まるで合わせているのかと思うぐらいに両家ほぼ同時に解放するものだから、まるで茶番を見せつけられている気分になる。
「西園寺家と近衛家ってなかよしなんですかね」
美詞がこんな言葉を吐いてしまうのも仕方ない事だろう。
「さて、こっからが本番だ。オペレートに集中しねぇといけねぇから邪魔すんじゃねーぞ?」
「お、興味がありますので近くで拝見させていただきましょう。桐生さん、纐纈さんも彼の近くで一緒に見ませんか?」
「勝手に話すすめんじゃねーよ!?チッ……まぁウチのアピールは必要だからな……くれぐれも邪魔すんなよ?」
「ほんとツンデレなんですから、素直に許可出せばいいものを」
「ほんとドツキ回すぞテメェ!?」
仲のいい?掛け合いに美詞どころか慣れてきた依頼者の一同も笑いを堪えているようであった。
― こちらアルファワン、HQ応答願います。 ―
経好が操作するコンソールより機械越しの声が届いた。
経好はヘッドセットを装着している事からオープンチャンネルにする必要はない、恐らく依頼者にも状況を届けるためにわざわざスピーカーから聞かせてくれていると考えていいだろう。

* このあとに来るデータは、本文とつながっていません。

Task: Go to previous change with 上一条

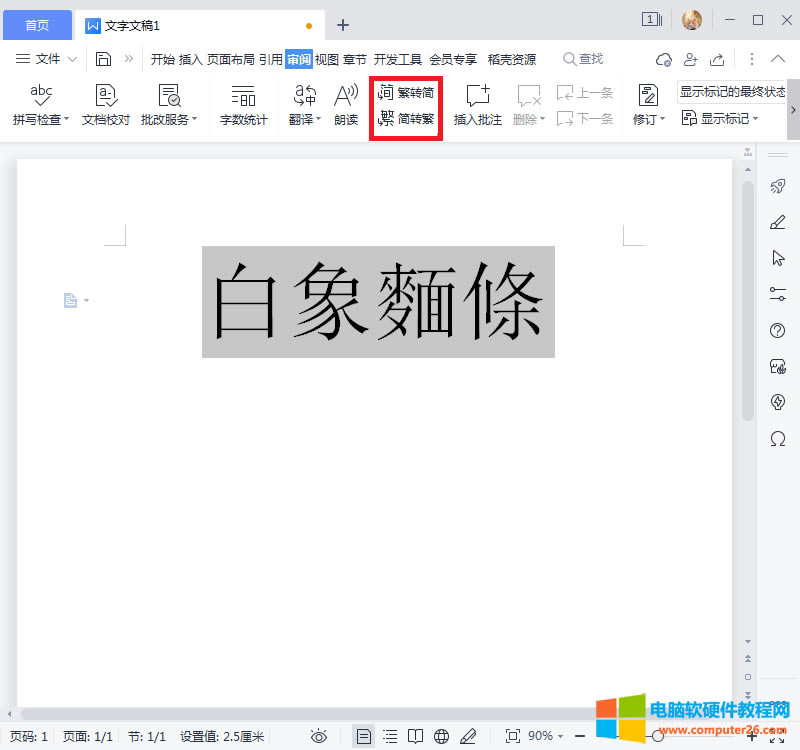Action: pyautogui.click(x=584, y=92)
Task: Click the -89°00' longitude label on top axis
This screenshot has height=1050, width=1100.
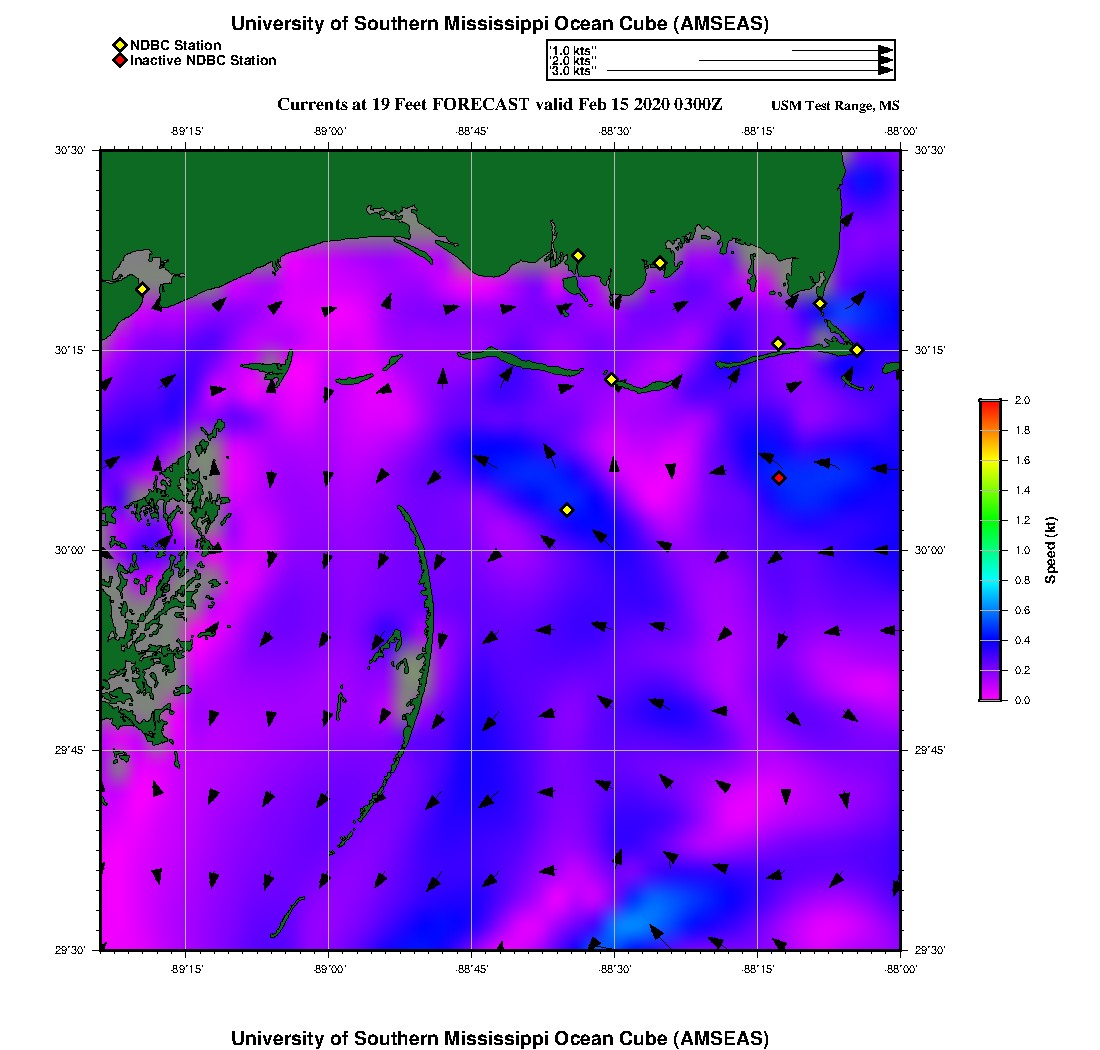Action: [328, 130]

「おう、感度良好だ。バッチリ聞こえてるぜ。内部に霊障は見受けられるか?」
― はい、霊圧を感じます。窓の外も入口以外まったく光が入ってません、影響下にあるとみていいかと。一階を確保しました。以降フォックストロット隊に引き継ぎ二階へ向かいます ―
「HQ、了解だ。引き続き探索を頼む」
― 了解 ―
通信が終了したタイミングを見て尚斗が茶々を入れてきた。
「光を遮断する結界ですか……暗闇はなかなか厄介ですね。それにしても……まさか実働隊にフォネティックコードをつけてるのですか?それにしては通信が雑すぎません?」
「いーんだよ、こんなの適当なノリだ。今回6分隊24人を動員してんだ、部隊毎のメンバー覚えんの面倒だろうが」
「いや部下の名前ぐらい覚えましょうよ」
「こっちの方が雰囲気あんだろ?」
ニヤリと凶悪な笑みを浮かべる経好にため息を吐く尚斗であった。